I have been VERY aggressive in my investments, and putting down money at where people are most concerned.  My regret thus far though is not doing that in early February.

July 2016: $778.93

Lending Club $15.40
Prosper $62.80
Dividend Income $700.73

I also have income from KickFurther, but currently their system is not completely refined, so I can’t just click for a monthly statement.  But I believe my net profit from KickFurther is around $60, making my total net passive income $838.93.  This isn’t bad for my second month but I’m still a long way from FI.  Gotta keep pushing.

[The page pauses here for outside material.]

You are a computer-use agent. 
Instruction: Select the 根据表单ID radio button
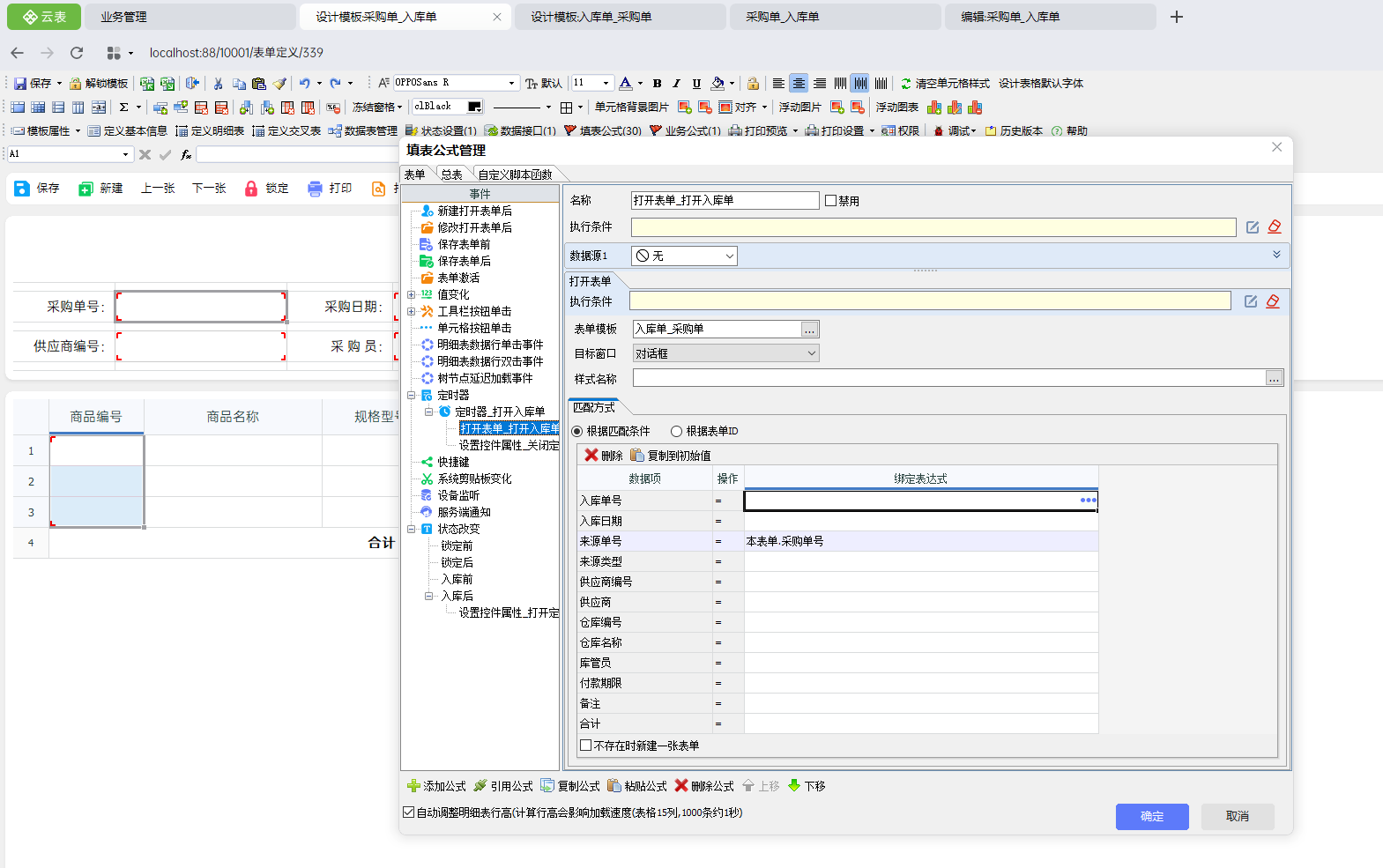676,432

To achieve FI, I must have a short term plan, and a long term plan.  The short term plan is simple, understand the market, unravel the opportunities currently out in the market and invest in those opportunities.  The long term plan is even simpler: convert investments into safe reliable income streams so it can sustain my  post FI life.  Now, I need to focus on my short term plan.

S&P 500 now at/close to all time high, I don’t want to put money there.  The weak Oil/Energy sector exposed an opportunity for me so I’m going to jump in.  The UK banks are also experiencing troubles, I’m going to jump in as well.

When these companies recover from their current troubles, I will decide what to do then.  Perhaps, more opportunities will be available then and I  will sell my shares, and jump into those opportunities. I AM timing the market, and I AM speculating, but we all time the market, and speculate at one point.  Besides, the yield and potential are quite attractive.

BP, HSBC and Royal Dutch all offered 8% dividend return. I couldn’t resist the yield nor the upside. Now I’m jumping into Energy MLPs. This is another dangerous investment in the Energy sector, but once again, I believe this is another opportunity for me.

Next Step is to focus on my short term plan and seek opportunities.